---------- SELECTED TEXT

Monthly Archives: September 2011

Tea With Chris: New Job

Tea With Chris is a roundup of recommended links, posted every Friday. Here are a few of our favourite things from the Internet this week:

Chris: Thought Catalog is the worst website and the best punching bag: “Can You Believe I Was Born in 1992?”

It’s not like superhero comics are generally progressive where gender and sexuality are concerned, but the stiffly written attempts at “sexy” that Laura Hudson decimates here look even more awful than usual.

Via Jami Attenberg, an outer-borough enigma: “It is possible there is some larger lesson for ailing newspaper sales in the sudden good fortune of The Suffolk Times and The Riverhead News-Review, two modest Long Island weeklies that saw an unprecedented sales spike last week as mysterious buyers swooped in to buy every copy they could.

Or more likely, newspaper officials guess, the lesson is very local: Either someone really, really wanted people to be able to read that week’s newspaper, or someone really, really did not.

The papers, which originally printed a combined 8,620 copies for newsstand sales, had to print 5,500 more to keep up with the demand, which seemed to come almost entirely from two customers buying up every available copy at $1.50 each from 7-Eleven stores and bagel shops from Calverton to Shelter Island…”

New Tune-Yards song! I was at this Pop Montreal show (and the one she played in Toronto a few days later), but the packed Ukranian Federation was hot enough to melt stamps off hands, so it’s nice to hear the track in a state of repose.

--------------------

*DIRECTION 1*
Output the passage of the link roundup from "The papers, which" up to and including "state of repose.", word for word.
The records that follow bear no relation to the link roundup.

---------- DATA LISTING

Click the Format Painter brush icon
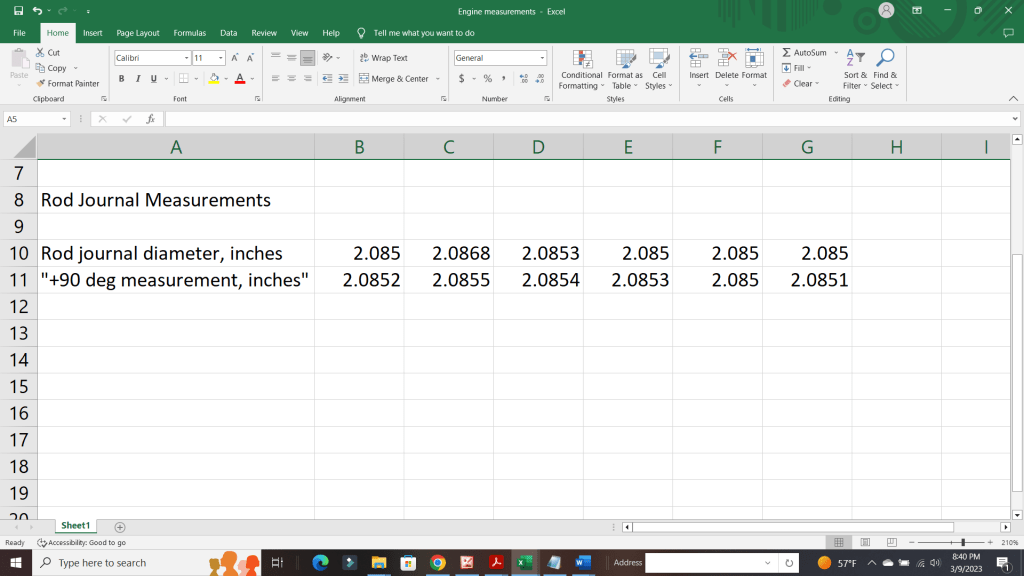 (41, 84)
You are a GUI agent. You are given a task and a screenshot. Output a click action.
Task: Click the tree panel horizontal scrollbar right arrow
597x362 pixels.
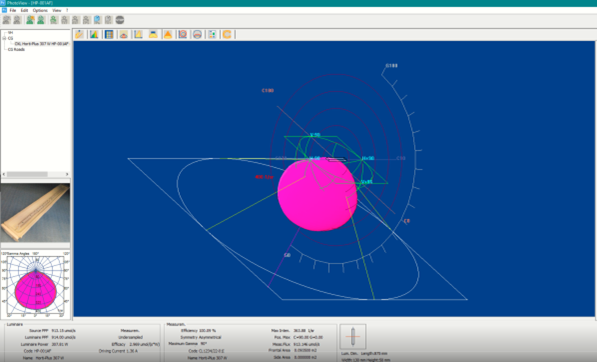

--------------------

*DIRECTION 2*
Express each line of the records as a JSON list of strings, with one string per line, omitting blank lines and leaving out the pictures.

*TASK RESULT 1*
The papers, which originally printed a combined 8,620 copies for newsstand sales, had to print 5,500 more to keep up with the demand, which seemed to come almost entirely from two customers buying up every available copy at $1.50 each from 7-Eleven stores and bagel shops from Calverton to Shelter Island…”

New Tune-Yards song! I was at this Pop Montreal show (and the one she played in Toronto a few days later), but the packed Ukranian Federation was hot enough to melt stamps off hands, so it’s nice to hear the track in a state of repose.

*TASK RESULT 2*
[
  "Click the Format Painter brush icon",
  " (41, 84)",
  "You are a GUI agent. You are given a task and a screenshot. Output a click action.",
  "Task: Click the tree panel horizontal scrollbar right arrow",
  "597x362 pixels."
]